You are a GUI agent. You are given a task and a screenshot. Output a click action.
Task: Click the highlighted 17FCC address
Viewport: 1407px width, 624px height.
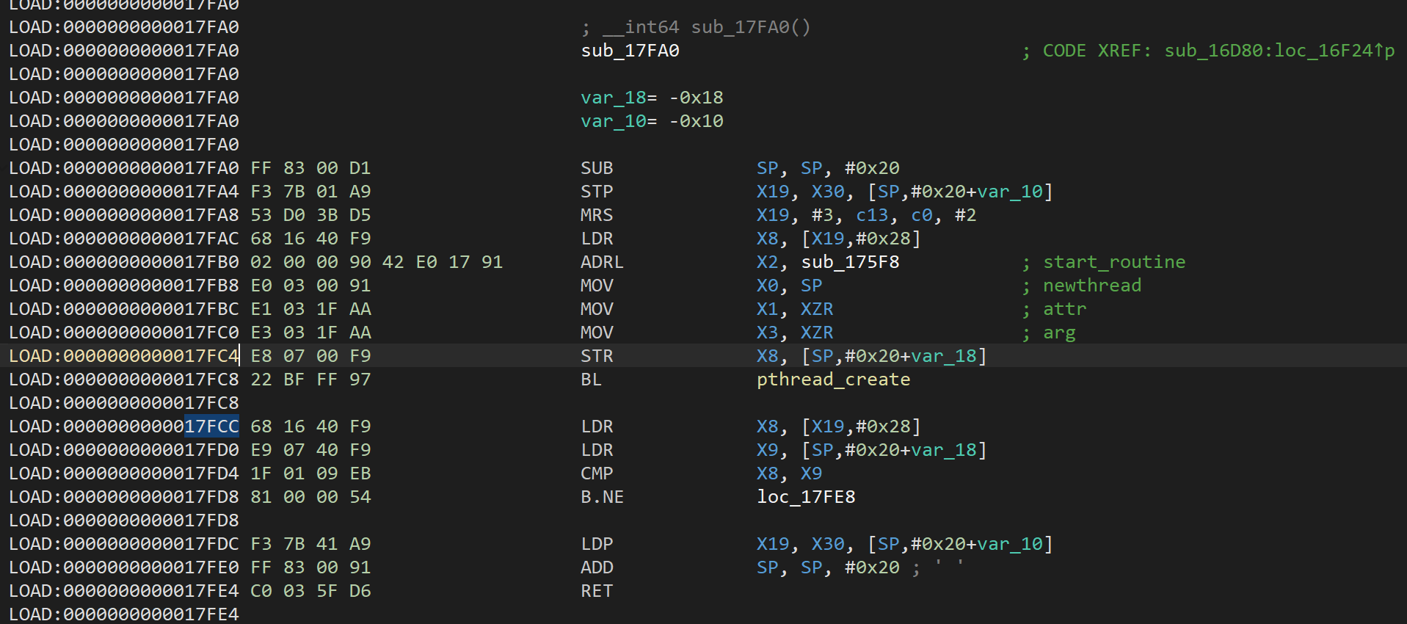pos(211,427)
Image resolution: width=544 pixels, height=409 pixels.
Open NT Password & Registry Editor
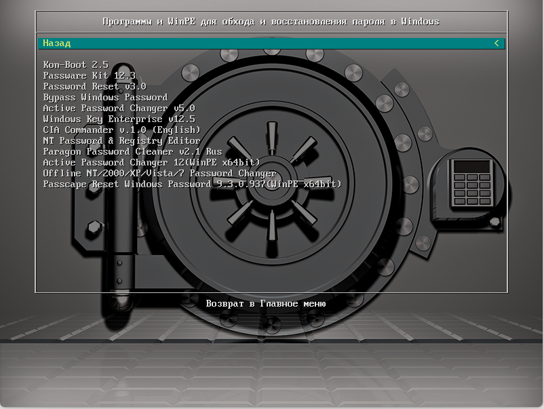[x=121, y=140]
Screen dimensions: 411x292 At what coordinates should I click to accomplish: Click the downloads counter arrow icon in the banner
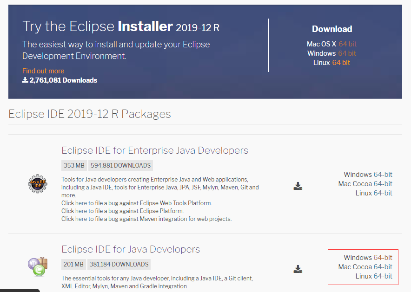click(x=25, y=79)
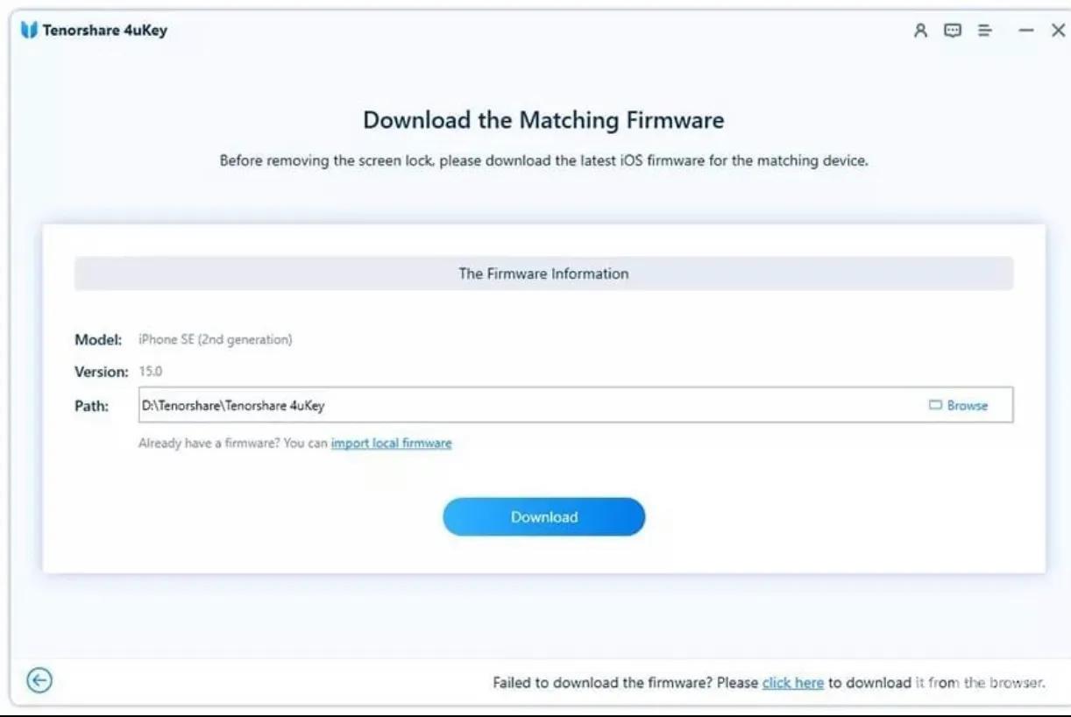Select the iPhone SE model value

216,339
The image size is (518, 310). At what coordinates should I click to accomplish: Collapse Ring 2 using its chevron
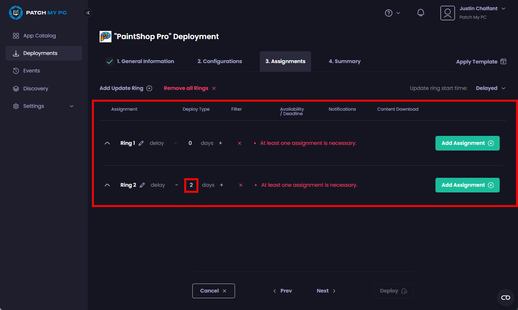[x=107, y=185]
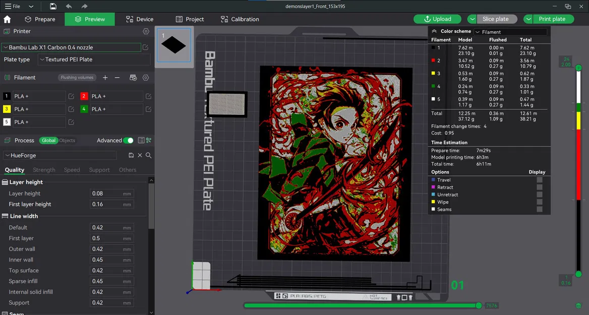Save the HueForge process preset
Screen dimensions: 589x315
(131, 156)
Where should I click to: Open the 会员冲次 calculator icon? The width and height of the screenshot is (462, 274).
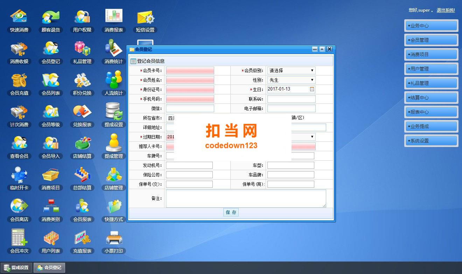coord(19,242)
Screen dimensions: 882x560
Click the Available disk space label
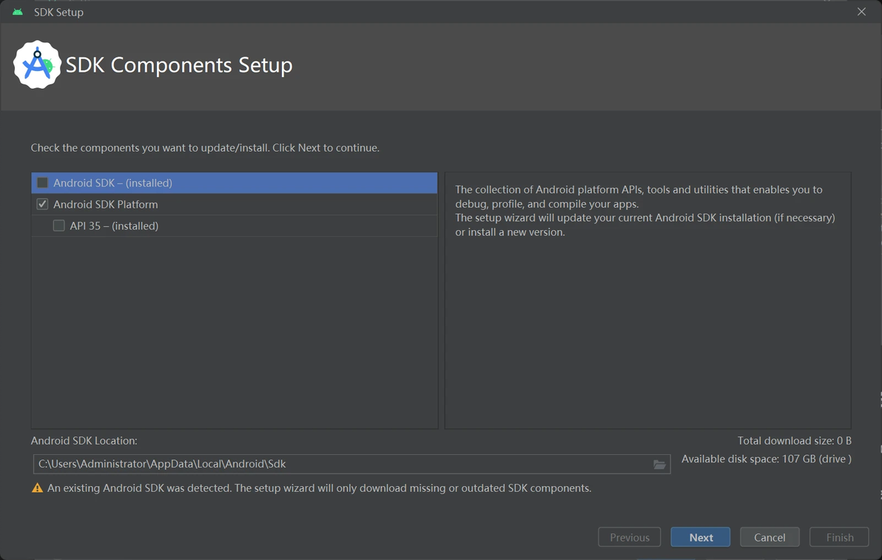[766, 459]
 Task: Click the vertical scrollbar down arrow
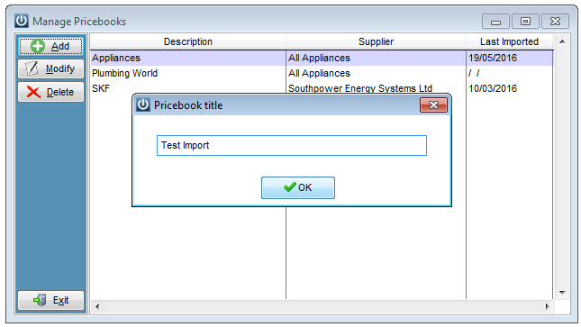coord(562,293)
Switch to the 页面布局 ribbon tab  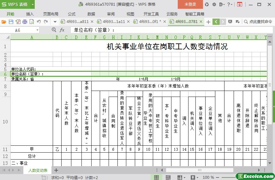click(x=51, y=14)
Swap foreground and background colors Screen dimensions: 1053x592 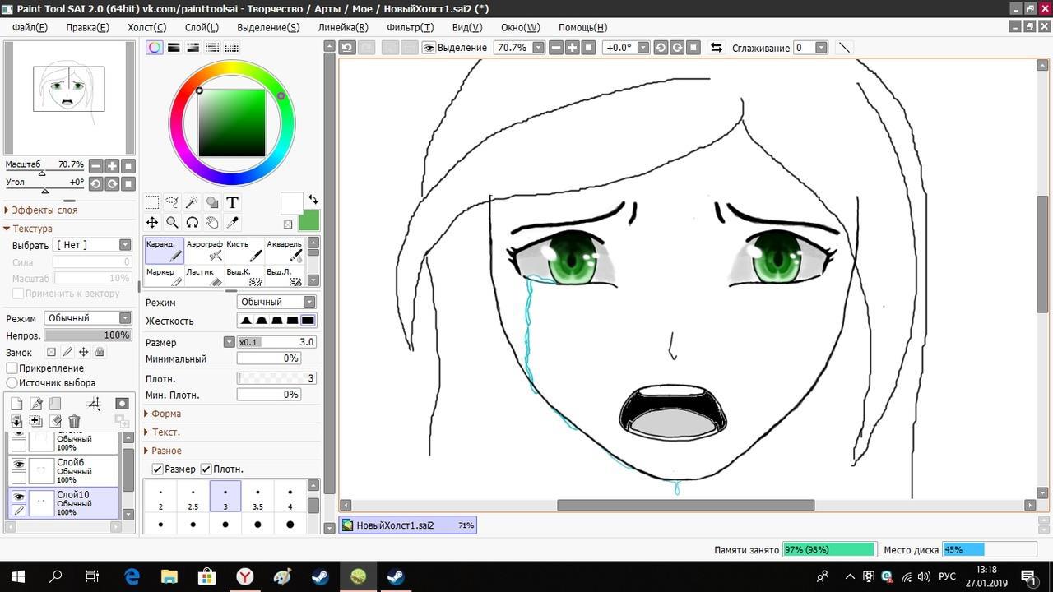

_ _ _ _

__EXERCISE GOAL__: Nothing but the lines above from the line with "Screen dimensions: 411x292" up to and including the line with "Screen dimensions: 882x560" should be returned, exactly as written and without pictures.

__PROBLEM SOLUTION__:
Screen dimensions: 411x292 At what coordinates should I click to accomplish: Click the downloads counter arrow icon in the banner
click(x=25, y=79)
Select the iPhone SE model value

216,339
The image size is (518, 310). At what coordinates should I click to accomplish: Collapse Ring 2 using its chevron
[x=107, y=185]
Save the HueForge process preset
Screen dimensions: 589x315
(131, 156)
Where should I click to: Open the 会员冲次 calculator icon? The width and height of the screenshot is (462, 274).
coord(19,242)
Screen dimensions: 882x560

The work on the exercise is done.